Spotting fetal growth problems early could cut UK stillbirths by 600 a year
The authors say spotting it early could substantially reduce the risk, and this needs to become a cornerstone of safety and effectiveness in antenatal care.
Stillbirth rates in the United Kingdom are among the highest in developed countries. They have often been considered unexplained and unavoidable, and their rates have changed little over the last two decades.
Recently, doctors have found that many stillborn babies fail to reach their growth potential, prompting a renewed focus on what causes fetal growth restriction. So a team of researchers at the West Midlands Perinatal Institute in Birmingham set out to assess the main risk factors associated with stillbirth in a multiethnic population.
Using NHS records, they identified 92,218 normally formed singleton babies, including 389 stillbirths, from 24 weeks of gestation, delivered during 2009-11 (a stillbirth rate of 4.2 per 1,000 births).

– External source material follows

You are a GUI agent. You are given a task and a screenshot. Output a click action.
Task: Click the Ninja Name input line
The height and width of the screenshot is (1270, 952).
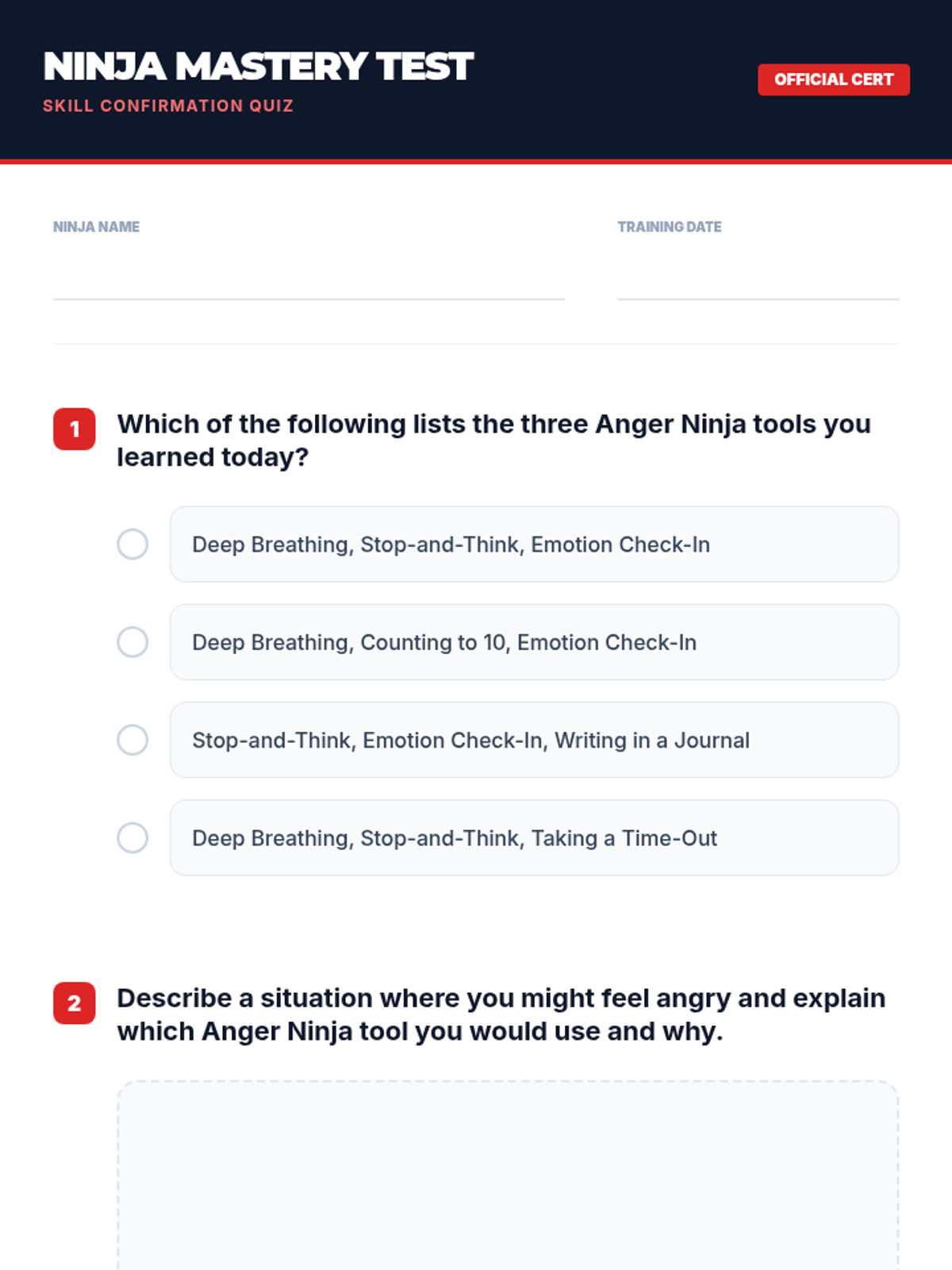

They then assessed several maternal and fetal risk factors for stillbirth and calculated the proportion of stillbirths that could be potentially avoided if these risks were removed.
These included mother's age, parity (the number of times she had given birth), body mass index, mental health history, pre-existing diabetes, high blood pressure or heart disease, smoking in pregnancy, alcohol consumption, and fetal growth problems.
First, third and subsequent pregnancies were associated with an increased risk of stillbirth compared with second pregnancies, but high maternal age carried no increased risk in this population which excluded congenital anomalies. Ethnicity (African, African-Caribbean, Indian and Pakistani) carried a higher risk, as did deprivation and unemployment of the mother or her partner.
Maternal obesity (BMI of 30 or more), smoking, pre-existing diabetes, a history of mental health problems, and fetal growth restriction were all associated with a significantly increased risk.
As potentially modifiable risk factors, maternal obesity, smoking in pregnancy and fetal growth restriction together accounted for 56% of all stillbirths.
However, the strongest risk factor was fetal growth restriction, which carried a fourfold higher risk of stillbirth compared with normal growth pregnancies. This increased to an eightfold risk if it was not detected during pregnancy, accounting for 32% of all stillbirths in the study.
Yet the authors point out that the presence of fetal growth restriction is currently missed in most pregnancies.
They estimate that 71 stillbirths in their study population could have been avoided through better antenatal recognition. Extrapolated to the UK population, this would represent 600 fewer stillbirths per year.
"Our study shows that while there are several risk factors for stillbirth that can be ascertained from the outset of pregnancy, the single largest factor is fetal growth restriction, which is currently not well predicted and not recognised antenatally in most pregnancies," say the authors. "Most normally formed singleton stillbirths are potentially avoidable … and preventive strategies need to focus on improving antenatal detection," they conclude.
In an accompanying editorial, two experts from the University of Auckland say this study adds "important new insights" about modifiable risk factors for stillbirth, but that efforts to improve detection of fetal growth restriction must be intensified.